YOUR INSTRUCTIONS -
Copy out the entries exactly, from the first line to the last.
[[ SUPPLIED MATERIAL, beginning ]]
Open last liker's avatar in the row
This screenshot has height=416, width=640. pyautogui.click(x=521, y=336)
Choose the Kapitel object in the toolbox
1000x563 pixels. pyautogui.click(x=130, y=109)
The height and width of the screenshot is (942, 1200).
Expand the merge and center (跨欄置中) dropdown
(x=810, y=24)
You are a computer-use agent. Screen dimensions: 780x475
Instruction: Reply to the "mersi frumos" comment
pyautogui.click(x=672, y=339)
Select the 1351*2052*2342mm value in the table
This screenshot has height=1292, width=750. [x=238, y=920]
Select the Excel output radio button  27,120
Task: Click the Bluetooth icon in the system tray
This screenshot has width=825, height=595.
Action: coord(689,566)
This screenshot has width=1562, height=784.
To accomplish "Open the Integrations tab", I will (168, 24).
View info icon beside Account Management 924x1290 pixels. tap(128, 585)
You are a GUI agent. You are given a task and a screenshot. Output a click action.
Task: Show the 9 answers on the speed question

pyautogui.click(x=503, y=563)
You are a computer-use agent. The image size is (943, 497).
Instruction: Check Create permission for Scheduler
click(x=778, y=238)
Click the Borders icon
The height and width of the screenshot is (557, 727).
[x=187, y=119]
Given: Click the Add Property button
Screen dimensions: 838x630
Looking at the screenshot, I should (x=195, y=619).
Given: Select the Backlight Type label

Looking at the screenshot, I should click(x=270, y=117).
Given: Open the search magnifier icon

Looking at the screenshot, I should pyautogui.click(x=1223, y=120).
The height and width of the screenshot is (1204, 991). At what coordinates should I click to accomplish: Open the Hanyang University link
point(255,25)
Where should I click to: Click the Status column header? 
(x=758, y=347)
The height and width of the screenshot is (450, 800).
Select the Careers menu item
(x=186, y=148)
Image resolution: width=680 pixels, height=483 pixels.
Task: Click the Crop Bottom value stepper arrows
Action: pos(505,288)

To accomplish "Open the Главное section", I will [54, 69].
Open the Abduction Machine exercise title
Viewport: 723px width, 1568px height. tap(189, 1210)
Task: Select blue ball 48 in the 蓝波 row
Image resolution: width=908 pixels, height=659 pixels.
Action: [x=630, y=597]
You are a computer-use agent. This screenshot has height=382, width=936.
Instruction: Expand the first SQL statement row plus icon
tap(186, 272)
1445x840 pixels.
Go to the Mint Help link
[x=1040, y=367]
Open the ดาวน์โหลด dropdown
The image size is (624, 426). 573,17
[[ SUPPLIED MATERIAL, end ]]
WRITTEN RESPONSE -
Open last liker's avatar in the row
This screenshot has height=416, width=640. pyautogui.click(x=521, y=336)
Choose the Kapitel object in the toolbox
1000x563 pixels. pyautogui.click(x=130, y=109)
The height and width of the screenshot is (942, 1200).
Expand the merge and center (跨欄置中) dropdown
(x=810, y=24)
You are a computer-use agent. Screen dimensions: 780x475
Instruction: Reply to the "mersi frumos" comment
pyautogui.click(x=672, y=339)
Select the 1351*2052*2342mm value in the table
This screenshot has height=1292, width=750. [x=238, y=920]
Select the Excel output radio button  27,120
Task: Click the Bluetooth icon in the system tray
This screenshot has width=825, height=595.
Action: coord(689,566)
This screenshot has width=1562, height=784.
To accomplish "Open the Integrations tab", I will (168, 24).
View info icon beside Account Management 924x1290 pixels. tap(128, 585)
You are a GUI agent. You are given a task and a screenshot. Output a click action.
Task: Show the 9 answers on the speed question

pyautogui.click(x=503, y=563)
You are a computer-use agent. The image size is (943, 497).
Instruction: Check Create permission for Scheduler
click(x=778, y=238)
Click the Borders icon
The height and width of the screenshot is (557, 727).
[x=187, y=119]
Given: Click the Add Property button
Screen dimensions: 838x630
Looking at the screenshot, I should (x=195, y=619).
Given: Select the Backlight Type label

Looking at the screenshot, I should click(x=270, y=117).
Given: Open the search magnifier icon

Looking at the screenshot, I should pyautogui.click(x=1223, y=120).
The height and width of the screenshot is (1204, 991). At what coordinates should I click to accomplish: Open the Hanyang University link
point(255,25)
Where should I click to: Click the Status column header? 
(x=758, y=347)
The height and width of the screenshot is (450, 800).
Select the Careers menu item
(x=186, y=148)
Image resolution: width=680 pixels, height=483 pixels.
Task: Click the Crop Bottom value stepper arrows
Action: pos(505,288)

To accomplish "Open the Главное section", I will [54, 69].
Open the Abduction Machine exercise title
Viewport: 723px width, 1568px height. tap(189, 1210)
Task: Select blue ball 48 in the 蓝波 row
Image resolution: width=908 pixels, height=659 pixels.
Action: [x=630, y=597]
You are a computer-use agent. This screenshot has height=382, width=936.
Instruction: Expand the first SQL statement row plus icon
tap(186, 272)
1445x840 pixels.
Go to the Mint Help link
[x=1040, y=367]
Open the ดาวน์โหลด dropdown
The image size is (624, 426). 573,17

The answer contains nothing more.